Work instruction
Below, find the line containing "Open the Oregon region selector"; from there to the final line, print every line exactly and skip the pictures.

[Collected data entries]

══════════

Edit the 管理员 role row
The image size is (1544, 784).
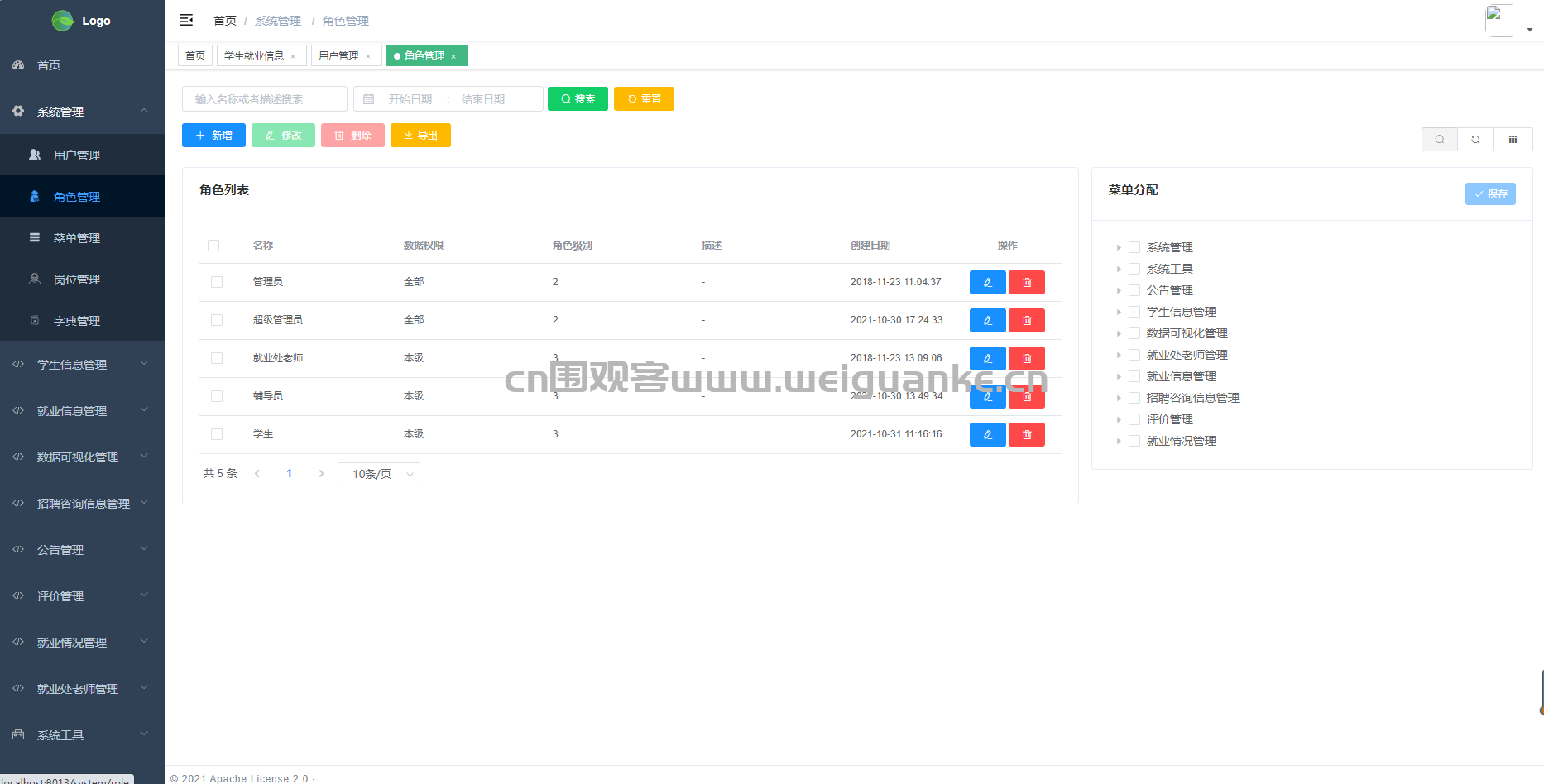click(x=987, y=283)
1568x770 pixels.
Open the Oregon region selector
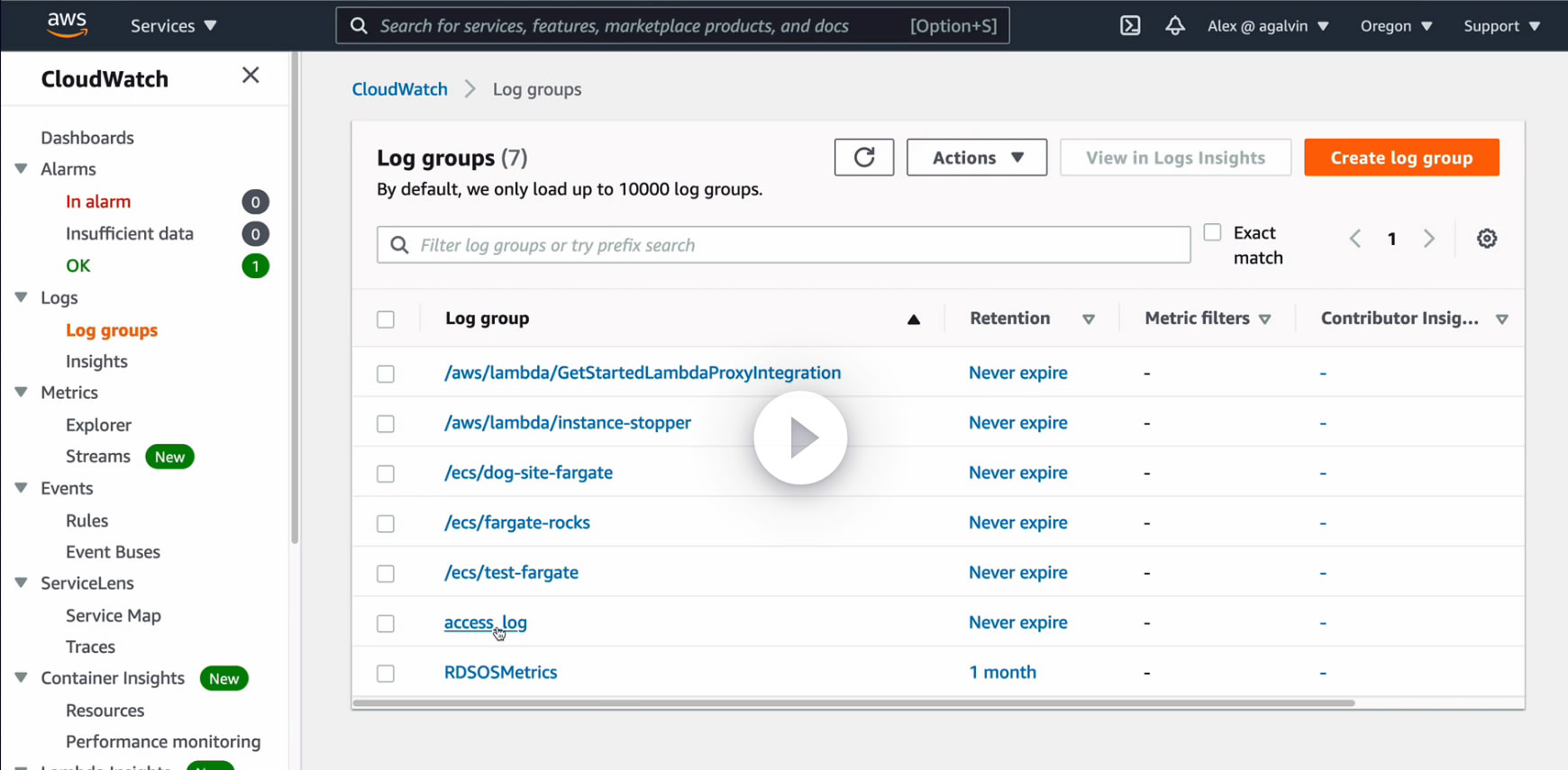click(1396, 26)
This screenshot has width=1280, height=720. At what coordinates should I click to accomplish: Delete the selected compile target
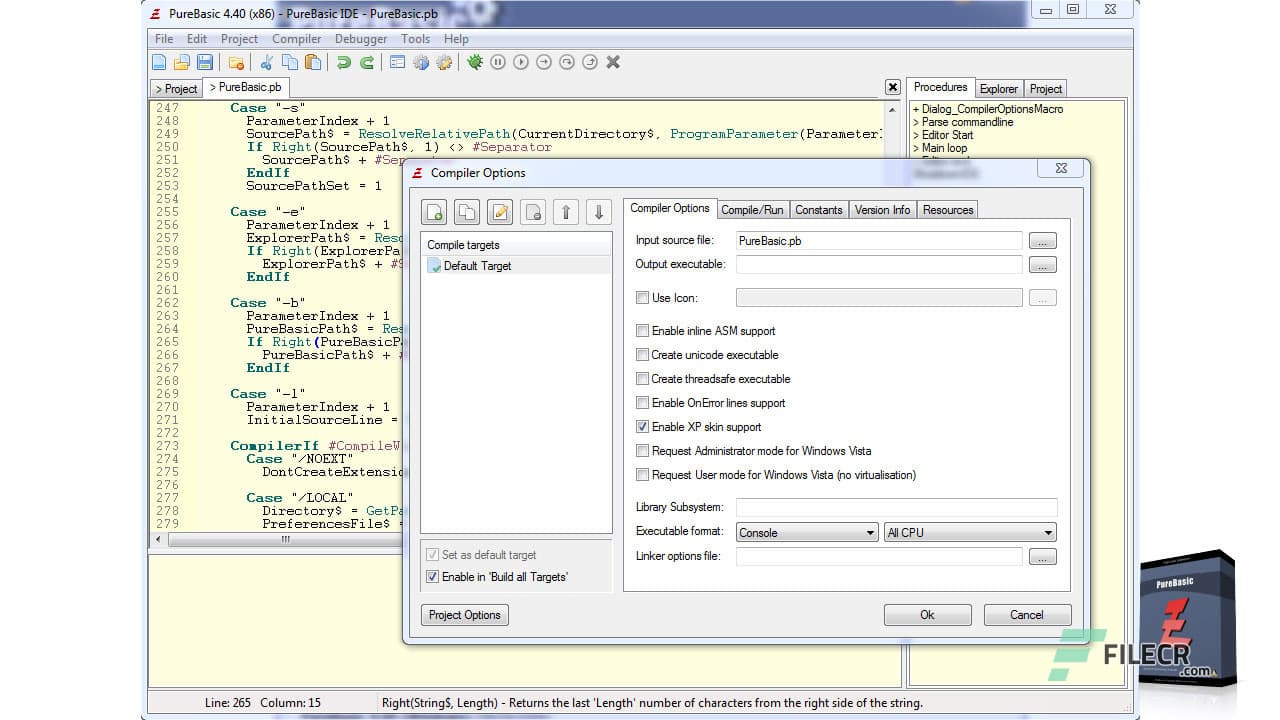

══════════

Written reply
Open the Oregon region selector
click(1396, 26)
This screenshot has width=1280, height=720. At what coordinates should I click to accomplish: Delete the selected compile target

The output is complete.